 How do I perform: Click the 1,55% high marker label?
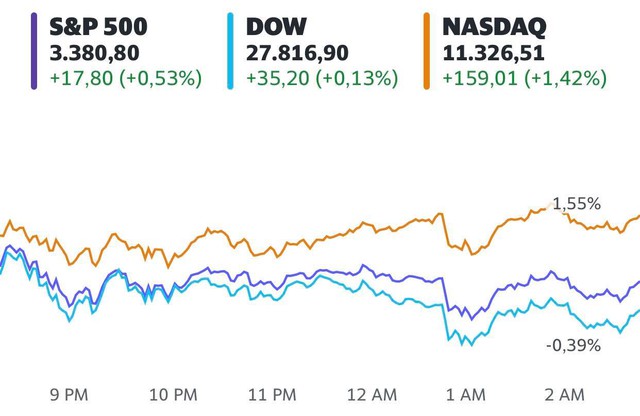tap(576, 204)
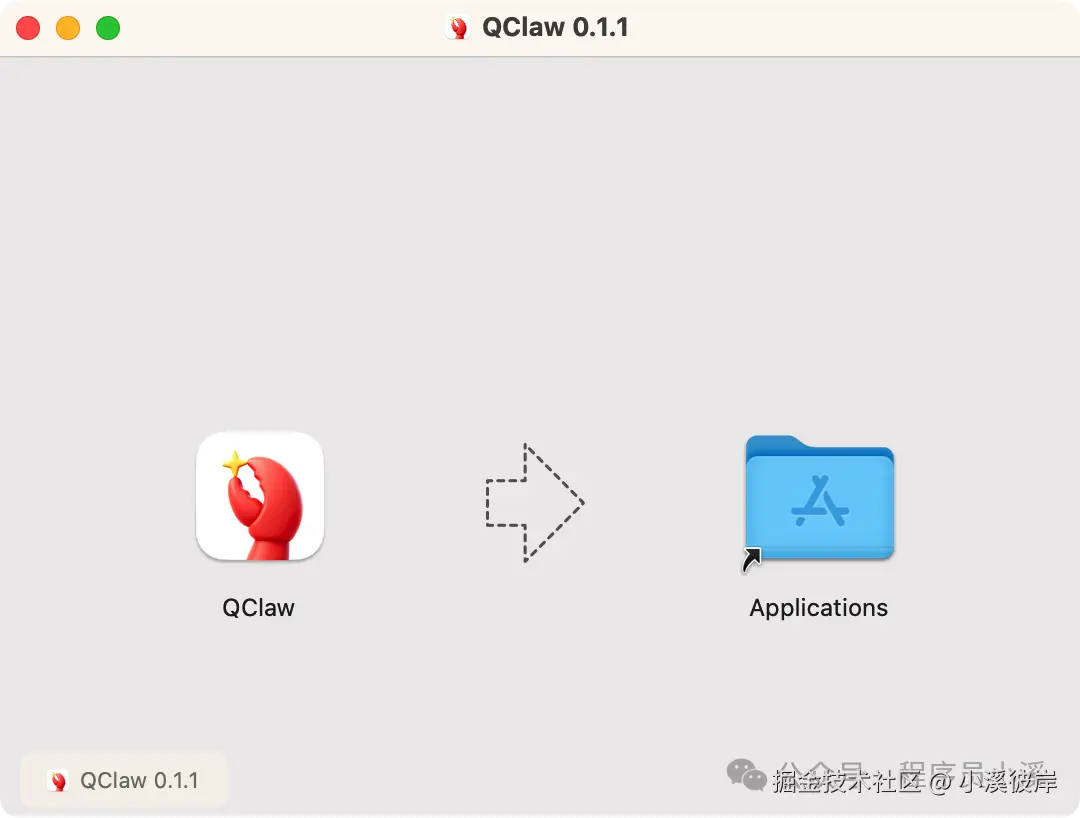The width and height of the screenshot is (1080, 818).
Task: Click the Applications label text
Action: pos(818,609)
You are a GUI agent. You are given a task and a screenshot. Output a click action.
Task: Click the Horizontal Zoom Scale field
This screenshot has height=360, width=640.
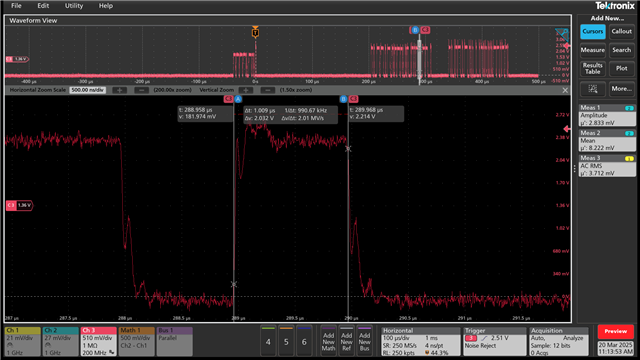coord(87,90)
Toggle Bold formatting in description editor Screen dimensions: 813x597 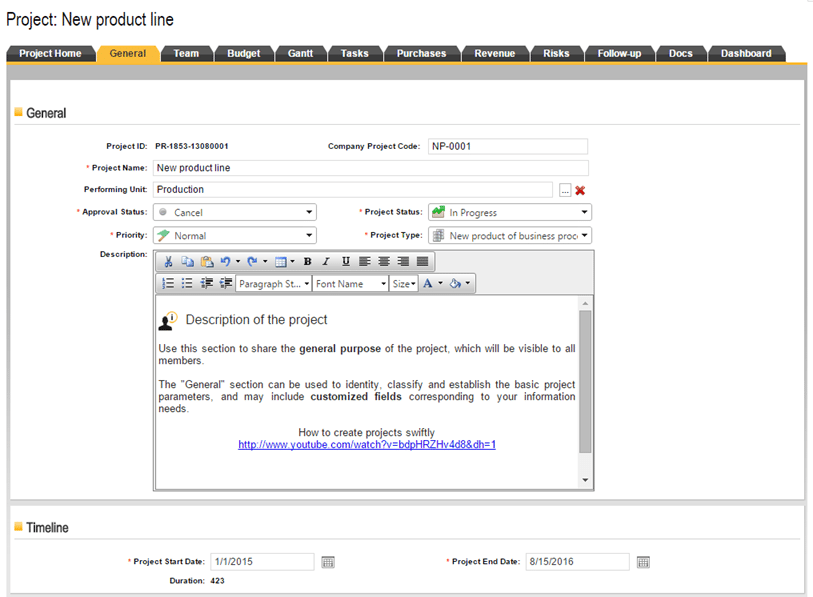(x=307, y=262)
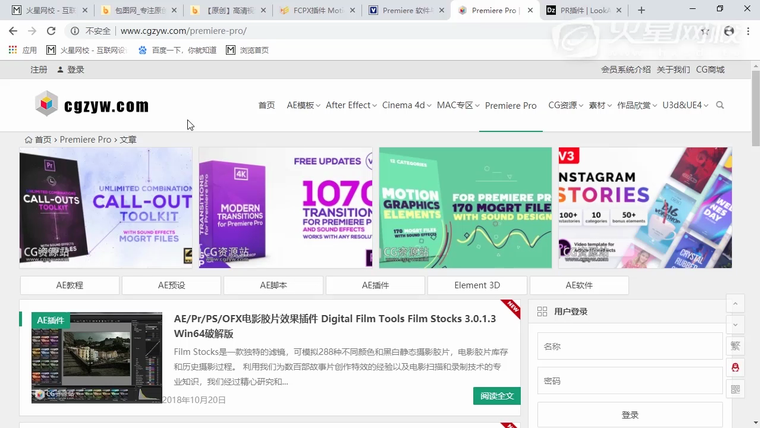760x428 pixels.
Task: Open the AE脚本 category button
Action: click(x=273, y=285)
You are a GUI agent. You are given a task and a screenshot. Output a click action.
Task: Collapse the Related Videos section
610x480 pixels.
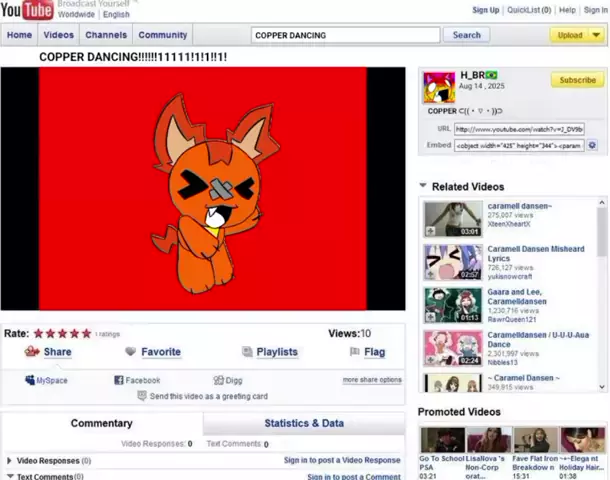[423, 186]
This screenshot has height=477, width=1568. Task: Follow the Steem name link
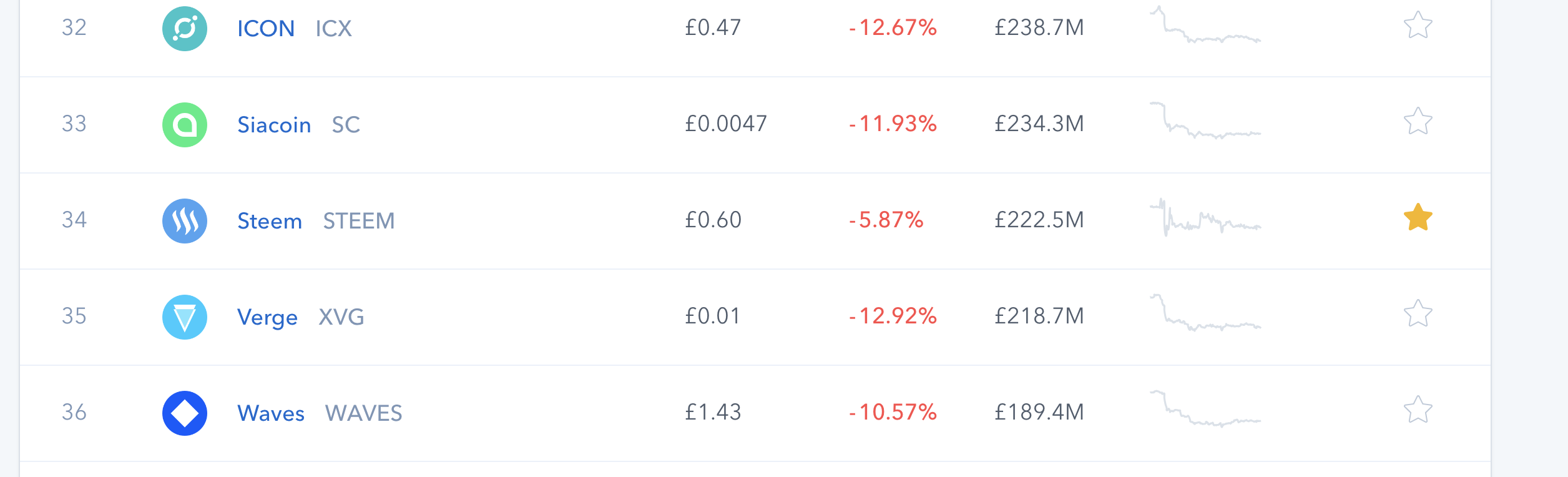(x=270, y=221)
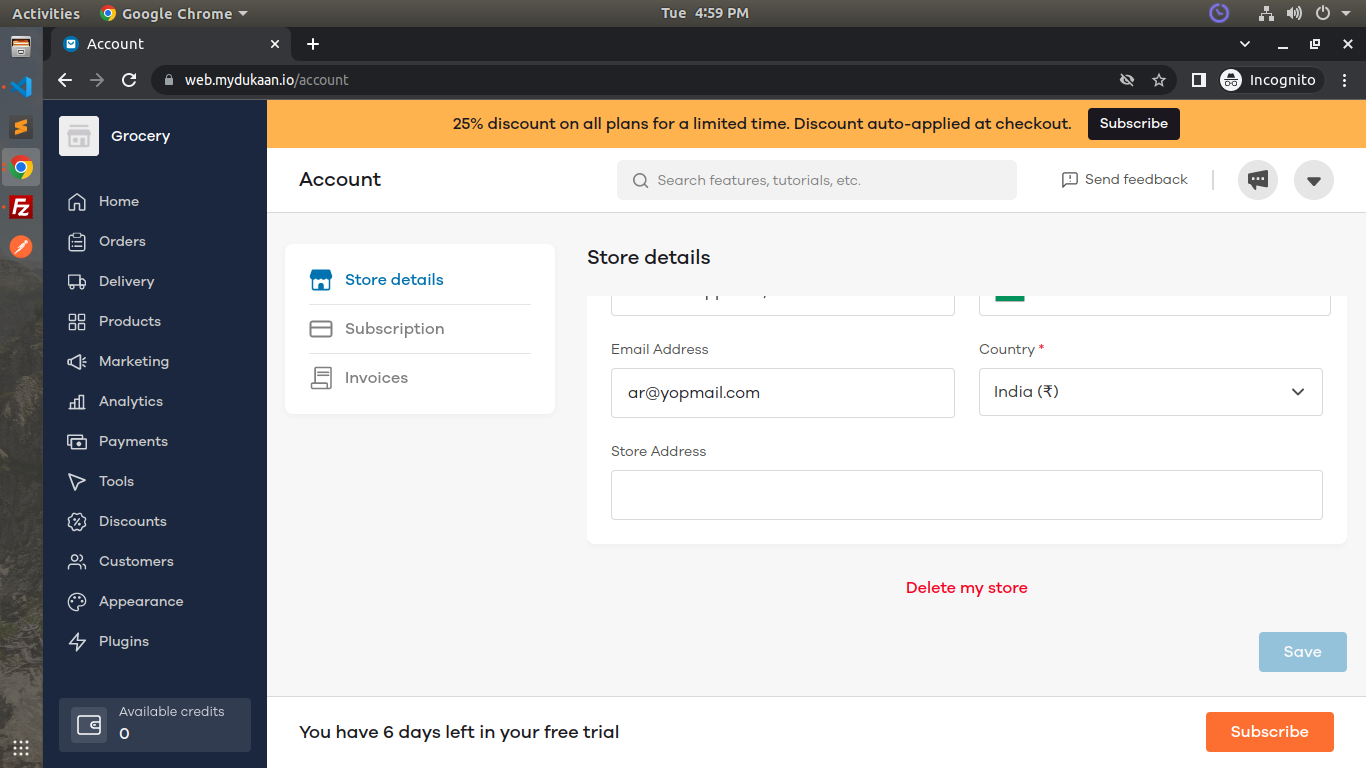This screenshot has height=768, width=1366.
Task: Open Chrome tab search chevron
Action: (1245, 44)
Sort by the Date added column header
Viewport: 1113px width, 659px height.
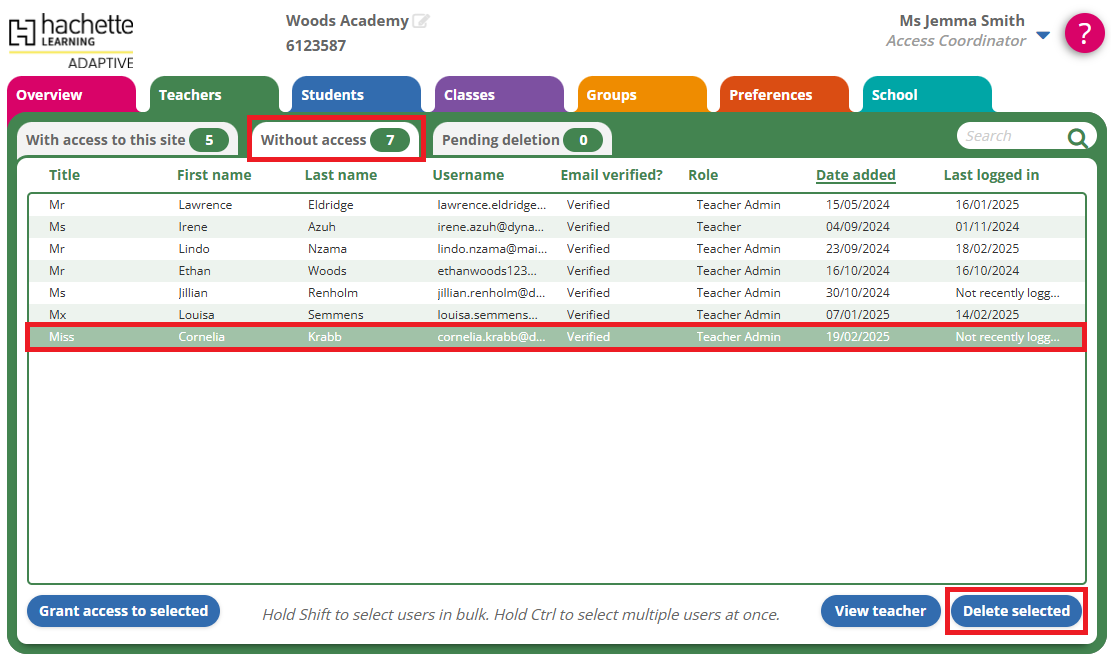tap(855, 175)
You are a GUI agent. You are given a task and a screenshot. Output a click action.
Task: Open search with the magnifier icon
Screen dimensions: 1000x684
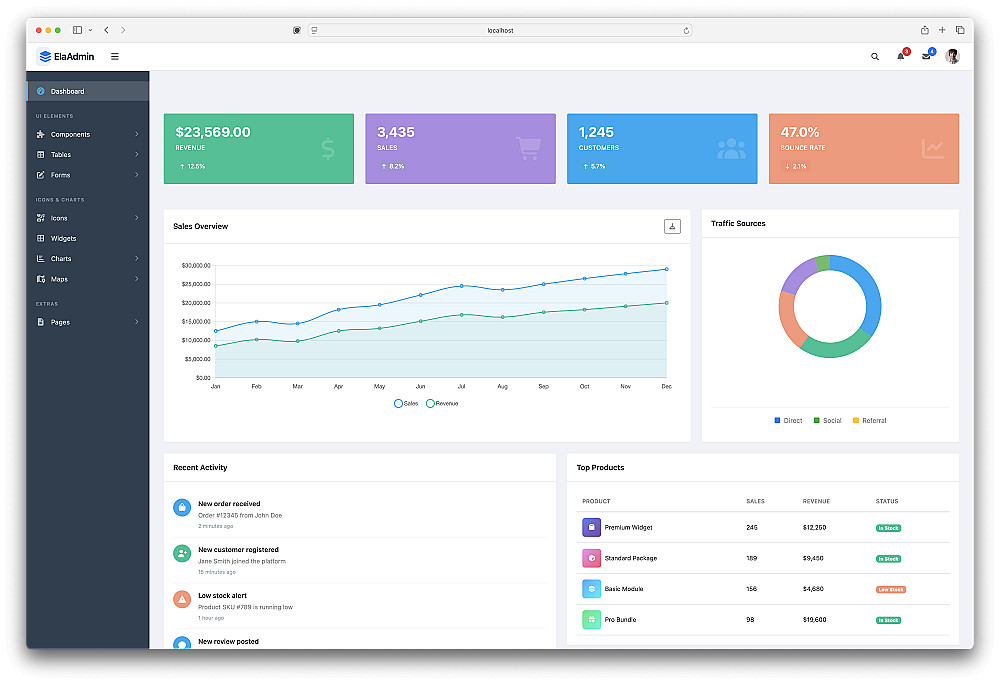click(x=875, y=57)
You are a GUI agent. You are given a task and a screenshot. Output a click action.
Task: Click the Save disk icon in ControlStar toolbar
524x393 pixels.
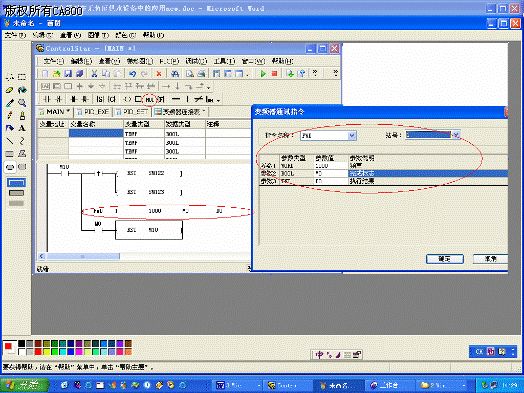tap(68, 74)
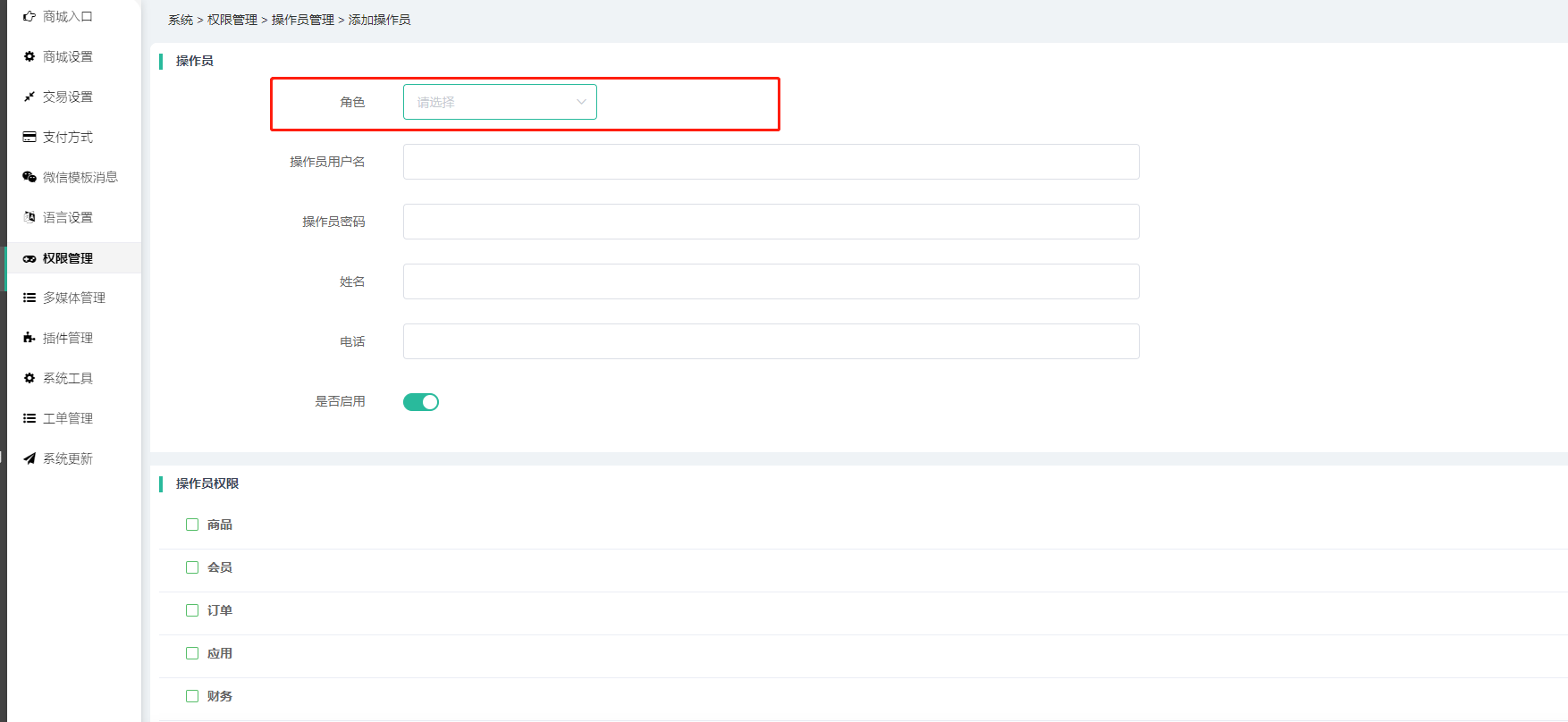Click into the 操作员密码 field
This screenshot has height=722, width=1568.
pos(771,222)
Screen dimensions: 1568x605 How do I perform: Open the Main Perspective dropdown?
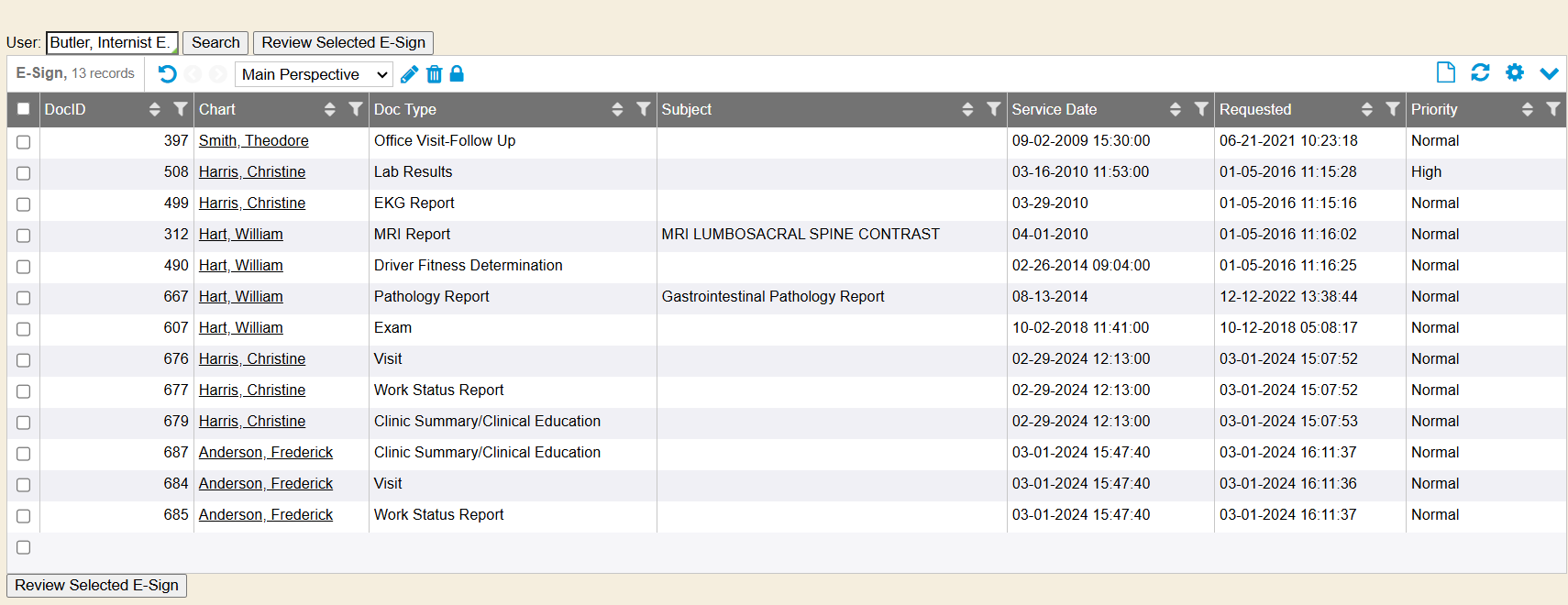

-=-=-

▶ **Your task**
With the pictures omitted, print the lines above exactly, beginning at the line with "610x480 pixels." and going on through the line with "Task: Open search with the magnifier icon".

▶ **Answer for the task**
610x480 pixels.
[423, 186]
This screenshot has height=477, width=1568. Task: Follow the Steem name link
(x=270, y=221)
This screenshot has height=768, width=1366.
Task: Open Chrome tab search chevron
Action: (1245, 44)
Sort by the Date added column header
Viewport: 1113px width, 659px height.
tap(855, 175)
You are a GUI agent. You are given a task and a screenshot. Output a click action.
Task: Open search with the magnifier icon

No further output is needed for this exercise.